Traveling with kiddos is an olympic event in itself. Like a diaper blowout as you’re getting on the plane. What?? Literally flying scares the sh$t out of them, they completely empty their colon. Like enema empty. How about putting the child in a carseat on the airplane only to have her kick the person in front of her for 2 hrs. There’s an aerobic routine, keeping the feet from moving like a professional swimmer. I spend 1.5 hrs in the small airplane bathroom, coming home from Punta Cana at 11pm on a very delayed flight to Minneapolis. Our 14 month old was NOT going to have it. I literally took over one of the two bathrooms on board. Our child screamed, SCREAMED for an hour. The bathroom was the only place I felt safe as the other passengers were surely planning an intervention. The flight attend would knock and I would open the door and smile and say “find another bathroom.” Needless to say we have all been there. Traveling with small kids is tough.

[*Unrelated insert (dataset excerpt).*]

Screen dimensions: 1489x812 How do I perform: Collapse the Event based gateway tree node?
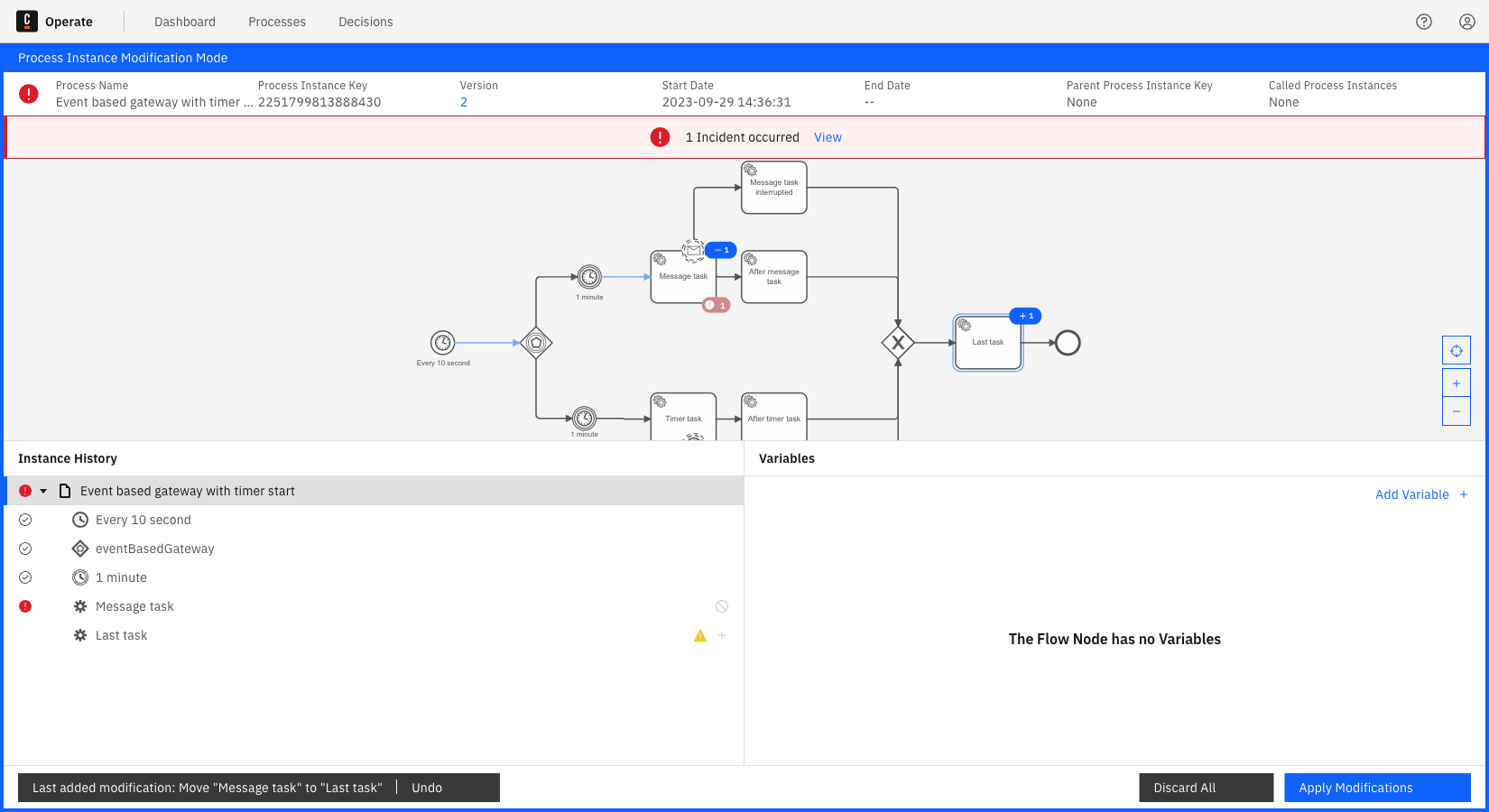[x=43, y=491]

Having a child that suffers from a mental illness pretty much put a stop to our traveling, or our enjoyment of traveling. There were places we HAD to go, reunions, anniversary’s, graduation parties. Jared and I had our hands full. We tried so hard to make the best of it. Having a child that has meltdowns, anxiety attacks and episodes at any given time is exhausting. We drive by something that reminds her of another situation and were in full anxiety attack. Or she is tired, hungry or has her period…mood disruptions. Anytime you try and take a kid out of their normal routine is cause for upheaval.

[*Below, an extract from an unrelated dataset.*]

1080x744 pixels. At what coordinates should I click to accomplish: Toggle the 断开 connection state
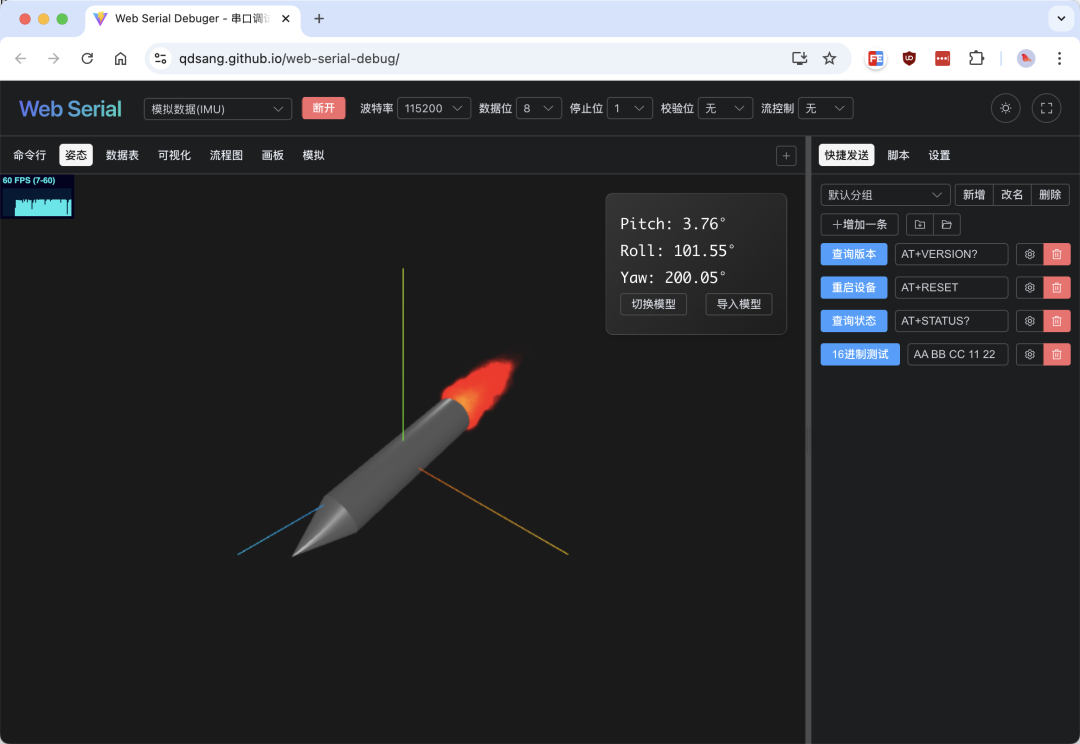(323, 107)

But I ask you…What the heck is a family to do? I can’t leave her home and take the other kids. I would hate to not go and miss out on a family event that the other kids would and should enjoy. That is a tough spot to be in. I end up many times staying home and sending Jared with the other kids. Its sometimes just easier and less painful.
So for all of you out there in this situation, I have some helpful tips to make traveling a little easier.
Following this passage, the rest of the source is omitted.